■ **Tasks to complete**:
- A) In the passage on the computer-aided dispatch system, why can the system offer a poor choice of vehicles when none are already near the incident? Answer in one to three sentences.
- B) Carry the passage on the computer-aided dispatch system forward from its final sentence.

The system eliminates many error–prone and repetitive tasks for dispatchers (e.g., manually looking up address to determine appropriate station for response). In addition, the system provides dispatchers with the capability to manage the emergency vehicle in ways that were not possible before. For example, the system keeps an electronic log of all responses. This log includes response times and incident types. These data can be analyzed to obtain measures of system performance. In addition, the system is able to pair a set of vehicles with an incident type. For example, the system would automatically assign a different set of vehicles to a two–alarm fire, a minor brush fire, or a cardiac arrest report. Previously, the dispatcher had little support in matching incident type with an appropriate response. In addition to selecting the appropriate type or set of vehicles, the system also identifies specific vehicles for the response by using AVL to first determine if any emergency vehicles might be available and already near the scene of the incident. If no vehicles are in the immediate proximity of the incident, then the system identifies vehicles in nearby stations. In this way, the system minimizes the cognitive load on the dispatcher, while enabling the dispatcher to match the emergency response centersð= limited resources to the emergency response needs of the city.

Although the system reduces the cognitive load of the dispatcher in many ways, the new technology also introduces some new demands and potential problems for the dispatchers. For example, although the system automatically identifies sets of emergency response vehicles, the dispatcher has the ultimate responsibility for ensuring that the most appropriate team has been selected. Since the computer–aided dispatch system may not have access to the current state of all vehicles (drivers forget to place them out of service when they go to the shop for maintenance), the group of vehicles the system recommends may not actually be available. Similarly, in some circumstances, the algorithm used to select vehicles may not accurately choose the best set of vehicles. Specifically, if the system is not able to find a vehicle already in the vicinity of the incident, it selects a group of vehicles from the nearest station. However, the algorithm does not verify that those vehicles are near the station. For instance, the needed vehicle may be available, but it may be returning from a call across town. In this situation, the computer provides a poor selection of vehicles because it fails to select the closest available vehicles. Since the computer makes these types of mistakes, the system introduces a substantial cognitive load associated with monitoring the feasibility of the computer recommendations.

The introduction of the new system also changed the processing of aid requests and the interaction among the dispatchers. In the previous system, dispatchers used a card file of addresses to identify the appropriate station from which to dispatch vehicles. In the current system, the computer does this task automatically. While the previous system forced dispatchers to perform a tedious and somewhat time–consuming task, performing this task had a side benefit of increasing the awareness of dispatchers of the other calls that the center had received. When an incident was reported, this information quickly became shared knowledge; and when an incident generated multiple calls, the dispatchers were able to identify multiple aid requests associated with the same incident. Now that the dispatchers do not rely on the same common resource (the card file of addresses), multiple reports of the same incident may be entered into the system. This results in added workload as the multiple entries must be filtered so that dispatchers do not mistakenly send multiple responses to a single incident.

■ **Material provided**:

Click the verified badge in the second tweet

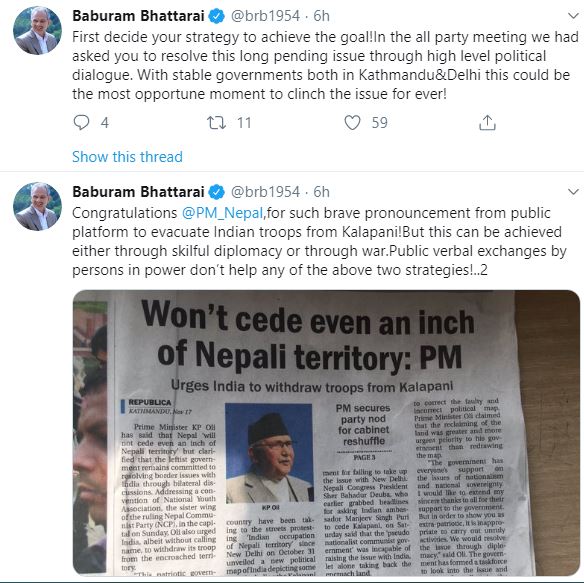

--

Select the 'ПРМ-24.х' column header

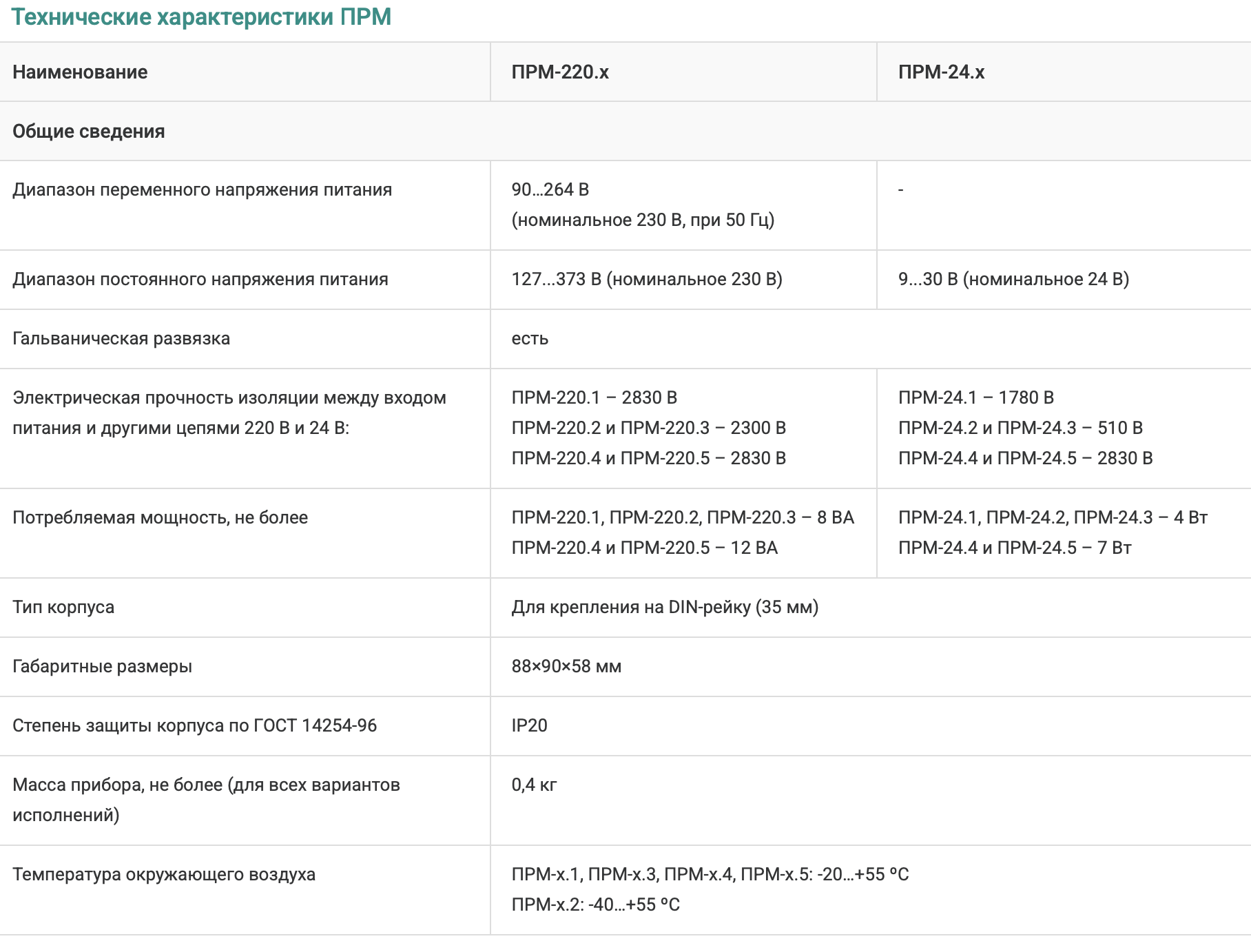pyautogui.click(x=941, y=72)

■ **Per-task outputs**:
- A) When no vehicle is near the incident, the system picks a group of vehicles from the nearest station, but it does not check that those vehicles are actually near that station. A needed vehicle might be returning from a call across town, so the computer fails to choose the closest available vehicles.

- B)
More generally, introducing the computer–aided dispatch generates additional cognitive demands associated with simply interacting with the system. Often the command line interface can frustrate dispatchers because it requires memory of precise syntax. For infrequently used commands, this becomes problematic. These demands may reduce dispatcher efficiency, especially when workload demands are already high and the added burden of remembering and entering the precise data or syntax can severely degrade dispatcher performance. In addition, the barrier that the command line interface imposes can inhibit the users so that they fail to use the system to its full potential. For example, the dispatch center has two monitors at either end of the room. These monitors display a city map and provide an overview of the situation by displaying the real–time location of the emergency response vehicles and the incident. The operators do not use this map, in part, because the command line interface makes changing scales and views awkward. Thus, the characteristics of the computer interface may reduce dispatcher efficiency and inhibit their use of the full capability of the system.





Human Factors Design Guidelines

Development of the Navigator began in 1983 and required more than 2 years to bring to market. Roughly 2,000 Navigator systems were sold as after–market equipment through an ETAK dealer network in California. The size of the design team ranged between 15 to 35 people. The members of the Navigator design team had backgrounds in computer science, engineering, navigation, and cartography. Human factors guidelines were consulted in the development of the Navigator. The areas where the input was useful are exemplified by the selection of font size and reach envelopes for installation position guidelines. Unfortunately, the titles of the specific human factors references and guidelines were not available.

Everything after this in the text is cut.